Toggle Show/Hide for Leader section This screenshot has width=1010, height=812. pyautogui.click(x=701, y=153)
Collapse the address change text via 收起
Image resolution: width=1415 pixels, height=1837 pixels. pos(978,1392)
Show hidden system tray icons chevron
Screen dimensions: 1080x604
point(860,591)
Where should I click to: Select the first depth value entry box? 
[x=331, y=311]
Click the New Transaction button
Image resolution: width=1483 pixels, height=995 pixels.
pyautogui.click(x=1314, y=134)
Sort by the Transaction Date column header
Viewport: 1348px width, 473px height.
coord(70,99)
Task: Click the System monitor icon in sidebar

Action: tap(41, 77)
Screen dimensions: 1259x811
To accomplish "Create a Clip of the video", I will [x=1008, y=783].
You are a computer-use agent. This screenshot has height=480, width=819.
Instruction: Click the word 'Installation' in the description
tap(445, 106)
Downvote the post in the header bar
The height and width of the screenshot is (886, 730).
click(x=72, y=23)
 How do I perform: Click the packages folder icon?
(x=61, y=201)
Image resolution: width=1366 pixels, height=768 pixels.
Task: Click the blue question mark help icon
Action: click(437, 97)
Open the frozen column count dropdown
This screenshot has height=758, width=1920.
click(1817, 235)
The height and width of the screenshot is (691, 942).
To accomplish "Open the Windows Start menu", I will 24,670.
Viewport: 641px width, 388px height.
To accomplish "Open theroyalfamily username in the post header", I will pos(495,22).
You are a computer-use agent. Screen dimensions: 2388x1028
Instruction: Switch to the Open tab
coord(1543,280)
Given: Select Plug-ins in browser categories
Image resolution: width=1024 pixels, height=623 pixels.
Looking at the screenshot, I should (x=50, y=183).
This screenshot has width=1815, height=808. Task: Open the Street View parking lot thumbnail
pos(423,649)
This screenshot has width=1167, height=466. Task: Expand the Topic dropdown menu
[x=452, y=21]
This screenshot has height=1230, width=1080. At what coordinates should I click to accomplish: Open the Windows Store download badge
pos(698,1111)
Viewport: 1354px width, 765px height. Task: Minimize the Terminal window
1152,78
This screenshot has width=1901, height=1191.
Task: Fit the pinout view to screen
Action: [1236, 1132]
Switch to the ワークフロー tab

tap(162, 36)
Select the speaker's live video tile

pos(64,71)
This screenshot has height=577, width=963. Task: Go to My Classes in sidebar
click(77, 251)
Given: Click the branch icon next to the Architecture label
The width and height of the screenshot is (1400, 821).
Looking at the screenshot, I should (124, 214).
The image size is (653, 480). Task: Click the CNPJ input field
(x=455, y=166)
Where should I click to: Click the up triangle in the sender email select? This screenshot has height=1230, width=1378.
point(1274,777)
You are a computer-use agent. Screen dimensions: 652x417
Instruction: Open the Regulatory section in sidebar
•••••
◆ **TASK INSTRUCTIONS**
Make an exact copy of every record in the listing.

◆ **EXERCISE RESPONSE**
Toggle Show/Hide for Leader section This screenshot has width=1010, height=812. pyautogui.click(x=701, y=153)
Collapse the address change text via 收起
Image resolution: width=1415 pixels, height=1837 pixels. pos(978,1392)
Show hidden system tray icons chevron
Screen dimensions: 1080x604
point(860,591)
Where should I click to: Select the first depth value entry box? 
[x=331, y=311]
Click the New Transaction button
Image resolution: width=1483 pixels, height=995 pixels.
pyautogui.click(x=1314, y=134)
Sort by the Transaction Date column header
Viewport: 1348px width, 473px height.
coord(70,99)
Task: Click the System monitor icon in sidebar

Action: tap(41, 77)
Screen dimensions: 1259x811
To accomplish "Create a Clip of the video", I will [x=1008, y=783].
You are a computer-use agent. This screenshot has height=480, width=819.
Instruction: Click the word 'Installation' in the description
tap(445, 106)
Downvote the post in the header bar
The height and width of the screenshot is (886, 730).
click(x=72, y=23)
 How do I perform: Click the packages folder icon?
(x=61, y=201)
Image resolution: width=1366 pixels, height=768 pixels.
Task: Click the blue question mark help icon
Action: click(437, 97)
Open the frozen column count dropdown
This screenshot has height=758, width=1920.
click(1817, 235)
The height and width of the screenshot is (691, 942).
To accomplish "Open the Windows Start menu", I will 24,670.
Viewport: 641px width, 388px height.
To accomplish "Open theroyalfamily username in the post header", I will pos(495,22).
You are a computer-use agent. Screen dimensions: 2388x1028
Instruction: Switch to the Open tab
coord(1543,280)
Given: Select Plug-ins in browser categories
Image resolution: width=1024 pixels, height=623 pixels.
Looking at the screenshot, I should (x=50, y=183).
This screenshot has width=1815, height=808. Task: Open the Street View parking lot thumbnail
pos(423,649)
This screenshot has width=1167, height=466. Task: Expand the Topic dropdown menu
[x=452, y=21]
This screenshot has height=1230, width=1080. At what coordinates should I click to accomplish: Open the Windows Store download badge
pos(698,1111)
Viewport: 1354px width, 765px height. Task: Minimize the Terminal window
1152,78
This screenshot has width=1901, height=1191.
Task: Fit the pinout view to screen
Action: [1236, 1132]
Switch to the ワークフロー tab

tap(162, 36)
Select the speaker's live video tile

pos(64,71)
This screenshot has height=577, width=963. Task: Go to My Classes in sidebar
click(77, 251)
Given: Click the branch icon next to the Architecture label
The width and height of the screenshot is (1400, 821).
Looking at the screenshot, I should (124, 214).
The image size is (653, 480). Task: Click the CNPJ input field
(x=455, y=166)
Where should I click to: Click the up triangle in the sender email select? This screenshot has height=1230, width=1378.
point(1274,777)
You are a computer-use agent. Screen dimensions: 652x417
Instruction: Open the Regulatory section in sidebar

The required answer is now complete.